Un nouveau centre névralgique pour Defeuille
L’énergie électrique, grande thématique du projet immobilier à livrer en 2023, à Lons‑le‑Saunier. Le groupe a fait l’acquisition d’une ancienne usine pour la transformer en temple des services automobiles aux couleurs de Renault et Dacia. Sur le toit de l’édifice, une vaste étendue de panneaux photovoltaïques alimentera le bâtiment à hauteur de 70 % de ses besoins énergétiques. Une infrastructure titanesque qui comportera un point de vente, un entrepôt de pièces de rechange qui alimentera les deux plaques Renault‑Dacia, un parc de stockage de grande envergure et un centre de préparation capable de traiter entre 150 et 200 véhicules d’occasion par mois pour l’ensemble du groupe.
De quoi soutenir les velléités du groupe dans le registre des transactions de VO. Jugez plutôt, à court moyen terme, Vincent Deffeuille veut passer de 0,75 VO pour 1 VN à un ratio de 1 pour 1. "Nous avons fortement accéléré depuis deux ans et nous poursuivrons nos efforts", dit‑il. Les produits du constructeur l’ont aidé, d’autant que les clients de Dacia se tournent vers l’occasion pour contourner la hausse tarifaire au catalogue, le prix moyen facturé à la commande ayant augmenté de 18 % en 2022 par rapport à 2021, à 17 492 euros. Mais le distributeur a aussi tiré profit de ses investissements chez les infomédiaires. "En plus, nous avons passé un contrat avec Alcopa pour automatiser la cession des VOM, ce qui nous a permis de dégager du temps pour orienter les forces vers l’achat de véhicules à l’extérieur et avoir du choix à proposer aux clients", se félicite le président.
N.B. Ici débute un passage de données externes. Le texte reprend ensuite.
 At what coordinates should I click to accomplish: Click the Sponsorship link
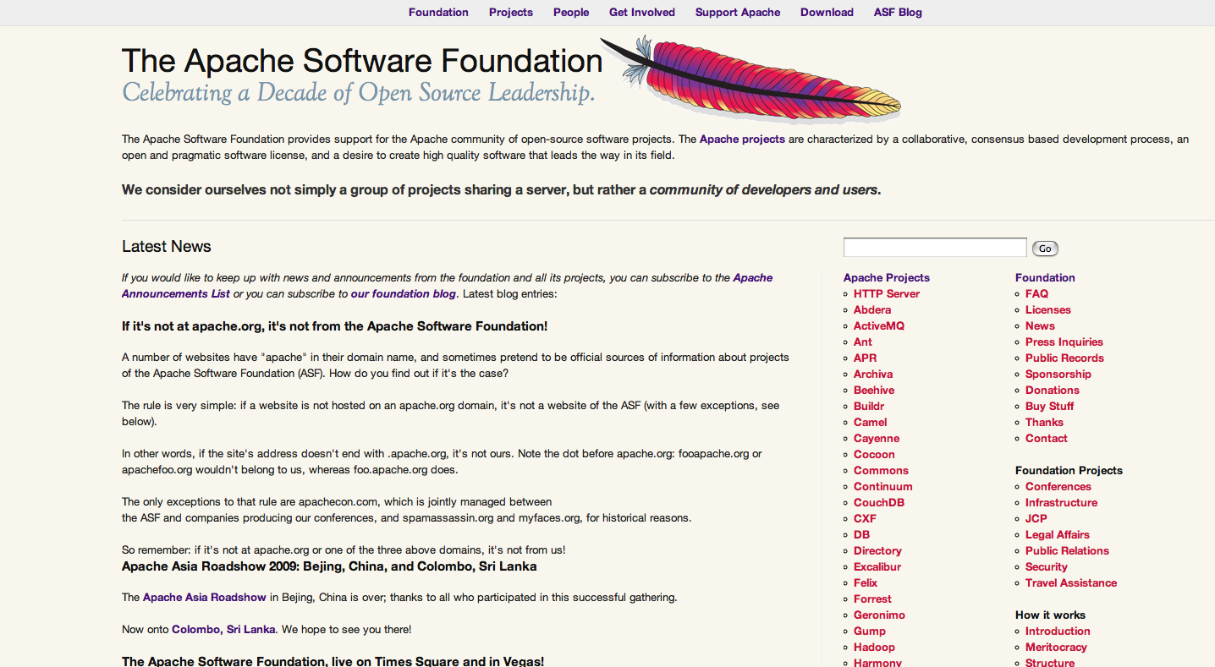1058,375
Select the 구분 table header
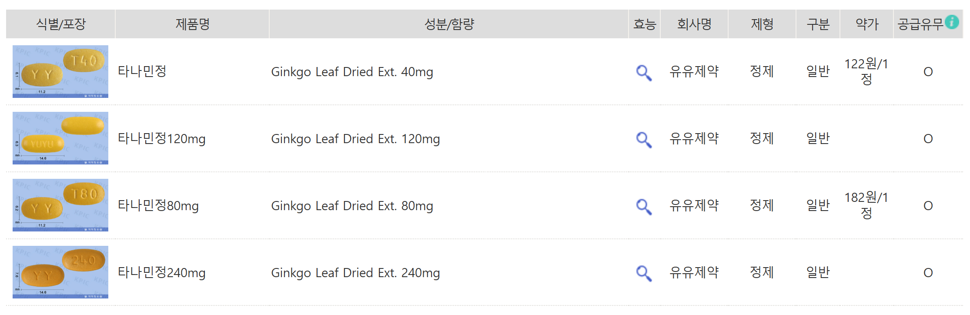This screenshot has height=315, width=970. point(818,24)
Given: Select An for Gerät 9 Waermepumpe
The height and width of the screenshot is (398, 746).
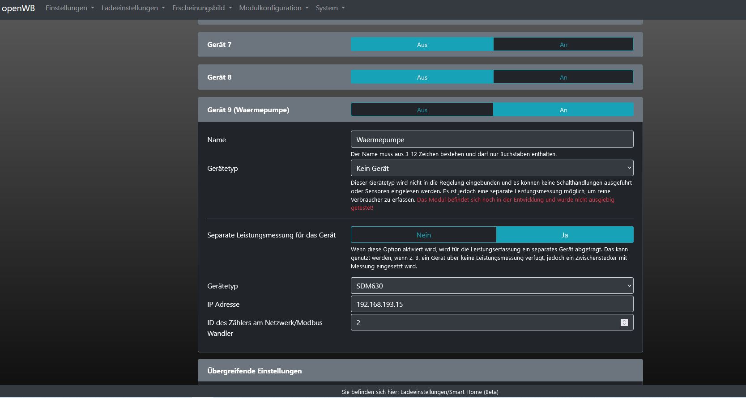Looking at the screenshot, I should click(x=563, y=110).
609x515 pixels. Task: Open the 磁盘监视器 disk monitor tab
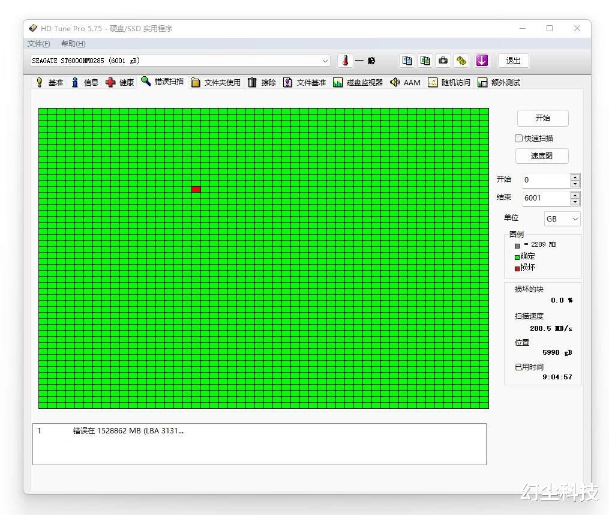point(358,83)
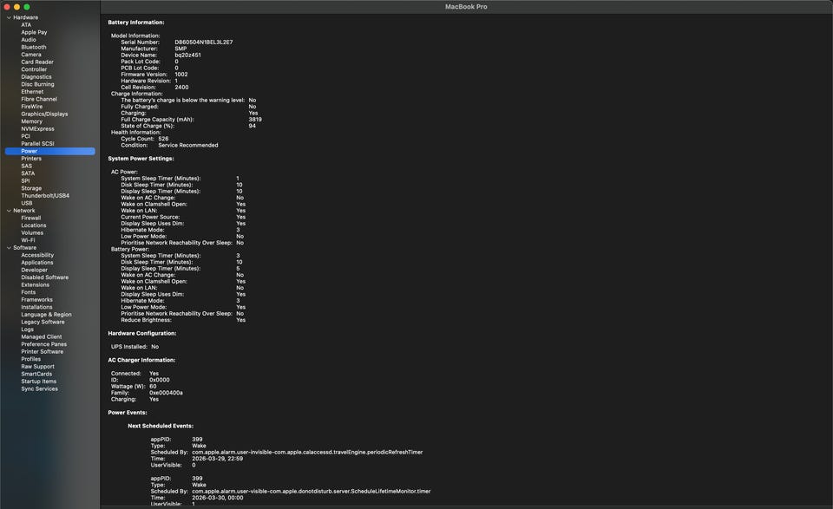Select Printer Software in the sidebar
The image size is (833, 509).
pyautogui.click(x=43, y=351)
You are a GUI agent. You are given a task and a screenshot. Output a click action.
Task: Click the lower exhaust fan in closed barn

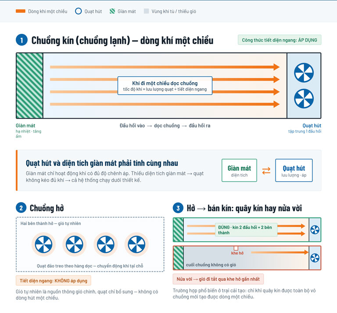(304, 98)
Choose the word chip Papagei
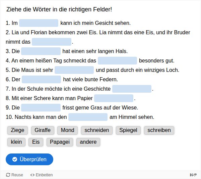This screenshot has width=201, height=179. click(60, 142)
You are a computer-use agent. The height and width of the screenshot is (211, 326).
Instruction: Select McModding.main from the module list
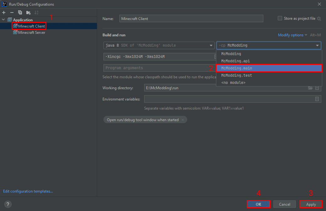tap(269, 68)
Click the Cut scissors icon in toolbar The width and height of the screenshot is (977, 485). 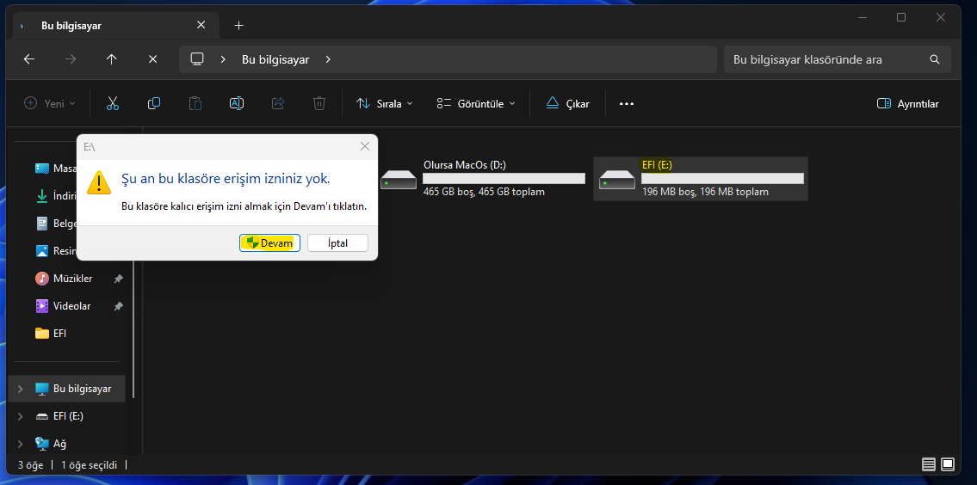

En 2023, un autre de ses constructeurs changera de braquet dans le registre du VO. Avec l’éclatement de Das WeltAuto en labels par marque, Vincent Deffeuille imagine déjà gagner en référencement naturel sur Internet et donc en visibilité durant la phase de préparation de l’achat. Une aubaine pour celui qui, en dépit de sa faible influence dans les immatriculations de la marque Volkswagen, souligne qu’il figure dans le top 20 des concessionnaires les plus performants du réseau tricolore. "Nous avons la ferme intention de conserver ce panneau", coupe‑t‑il face à toute tentative de spéculation à l’heure de la concentration des plaques.
Tirer le chiffre d’affaires vers le haut
Il prévient cependant que le contrat d’agent que défend la marque peut poser un problème au quotidien. "Nous l’avons signé pour les véhicules électriques, mais nous avons du mal à l’appréhender, car il ouvre la porte à une dualité de modèles économiques confusante pour les consommateurs et les systèmes informatiques comme les interfaces des outils de financement et les modules de reprise ne sont pas prêts, entame‑t‑il. Volkswagen est persuadé de posséder le client, mais l’application pratique du contrat n’intègre pas la logique même du client qui raisonne en soulte. Nous n’avons donc pas de marge de manœuvre lors d’une transaction."
Durant cette phase de transition et alors que les retards de livraison sanctionnent toujours les bilans comptables, la ligne stratégique du concessionnaire consistera à maintenir le chiffre d’affaires réalisé avec Volkswagen, à 35 millions d’euros, tout en améliorant la profitabilité. Avec Renault‑Dacia, Vincent Deffeuille vise une hausse, à 150 millions d’euros. Enfin, porté par les développements et l’appétit des clients, le groupe pense pouvoir passer de 7 millions à 25 millions d’euros de CA dans ses points de vente de véhicules de loisirs.